Jaimee Lederman (2018-2019)
Jaimee Lederman earned her PhD from UCLA, where she worked as a postdoctoral researcher at the Institute of Transportation Studies and an instructor in the Department of Urban Planning. Her research explores the interplay between transportation planning and finance, regional governance and land use planning, and environmental law and policy. She was awarded the Eno Transportation Leadership Fellowship, the Dwight D. Eisenhower Transportation Fellowship, and was named a UCLA Sustainable LA Grand Challenge Powell Policy Fellow. She previously received a JD and a Masters in Economics from NYU, and practiced as a lawyer focused on administrative law and regulatory issues.
- Transportation and Habitat Conservation Plans: Improving Planning and Project Delivery While Preserving Endangered Species
- Investing in Transportation and Preserving Fragile Environments
- Funding and Financial Mechanisms to Support Advance Mitigation
- Toward Accurate and Valid Estimates of Greenhouse Gas Reductions from Bikeway Projects
- The Equity Challenges and Outcomes of California County Transportation Sales Taxes
Anne E. Brown (2018)
Anne Brown is an Assistant Professor in the School of Planning, Public Policy, and Management at the University of Oregon. Her research examines transportation equity, shared mobility, and travel behavior. Anne has published on a range of transportation equity topics including discrimination in new mobility, the planning implications of ride-hailing, transit fare equity, and the policy implications of being car-free versus car-less. Current work analyzes the equity requirements in shared mobility programs, ride-hail use and car access among travelers earning low incomes, and micromobility parking policy. Anne holds a Master of Urban and Regional Planning and PhD in Urban Planning from UCLA.
Taner Osman (2014-2018)
Taner Osman is currently adjunct faculty at the UCLA Luskin School of Public Affairs. His research interests include regional development, economic development policy, urban spatial structures, and the impact of congestion on the economic performance of metropolitan regions.
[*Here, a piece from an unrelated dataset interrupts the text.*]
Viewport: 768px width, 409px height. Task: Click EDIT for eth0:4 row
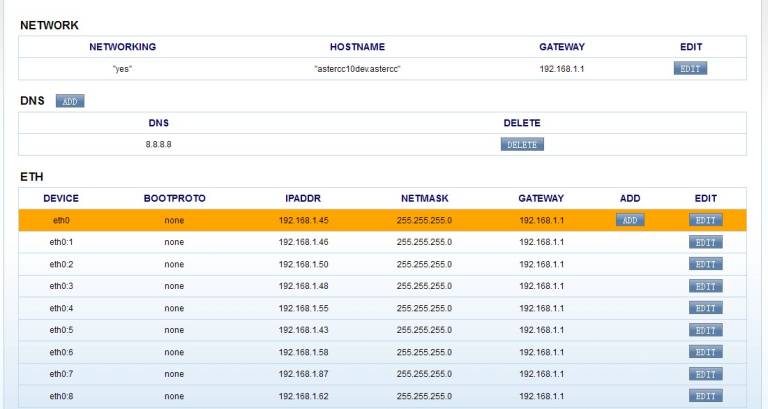point(705,308)
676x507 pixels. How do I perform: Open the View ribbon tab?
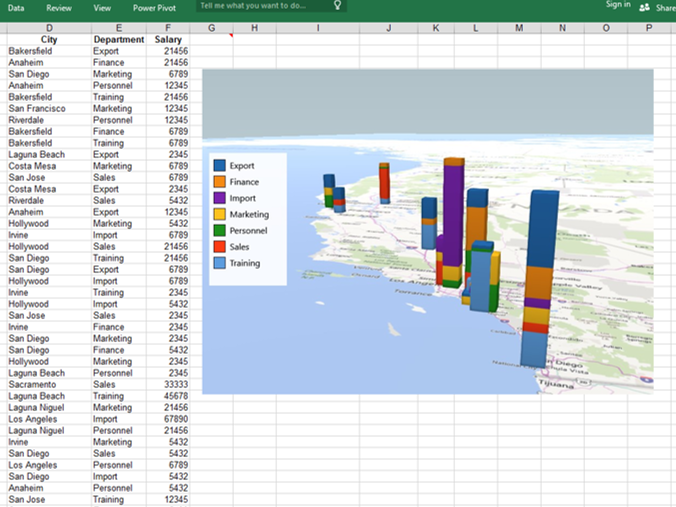click(x=102, y=7)
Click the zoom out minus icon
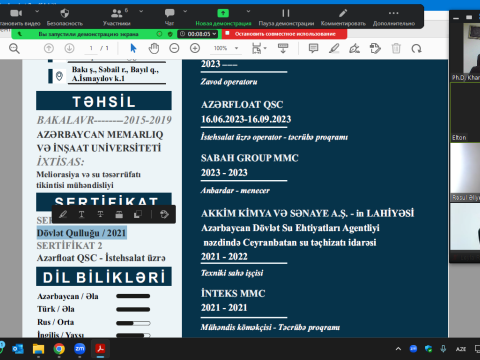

Jonathan Mason (2014-2016)
Jonathan Mason earned his bachelor’s from Rice University, a master’s in geography from the University of Wisconsin, and PhD in city and regional planning from UC Berkeley. His expertise covers the intersection of transportation planning, land use planning, and urban design, and he brings extensive consulting and research experience in these fields. While seeking to better understand major infrastructural megaprojects, he also involves himself in active transportation planning, streetscape design, and traffic calming techniques. Having worked with both the Wisconsin’s James A. Graaskamp Center for Real Estate and Berkeley’s Fisher Center for Real Estate and Urban Economics, he is highly skilled in real estate analysis and land economics. He has taught several planning courses at Berkeley, and he currently teaches such courses as the History and Theory of Planning, Urban Policy and Planning, and Transportation and Land Use Planning at UCLA. He was awarded the Eno Transportation Leadership Fellowship, the Dwight D. Eisenhower Transportation Fellowship, and the National Science Foundation Graduate Fellowship.
Mark Garrett (2013-2014)
Mark Garrett worked as a Research Faculty and Communications Associate at the UCLA Lewis Center for Regional Policy Studies. Additionally, Garrett was the general editor of the Encyclopedia of Transportation: Social Science and Public Policy (Sage forthcoming 2014).
- California Transportation Needs Assessment: The Transportation Barriers and Needs of Welfare Recipients and Low-Wage Workers
- Reconsidering Social Equity in Public Transit
- When Planning Fails: Protecting the Neighborhood in Vested Development Rights Disputes
- How Much Does a Transit Trip Cost?
- Measuring Cost Variability in Provision of Transit Service
- Measuring the Effects of Peaking, Vehicle Capital, and Passenger
- Capacity on the Cost of Providing Transit Service
Michael Smart (2012-2013)
Dr. Michael Smart is an Associate Professor of Urban Planning at the Edward J. Bloustein School of Planning and Public Policy at Rutgers, The State University of New Jersey. His research interests include transportation, immigrant, neighborhoods, LGBT neighborhoods, urban modeling, and GIS.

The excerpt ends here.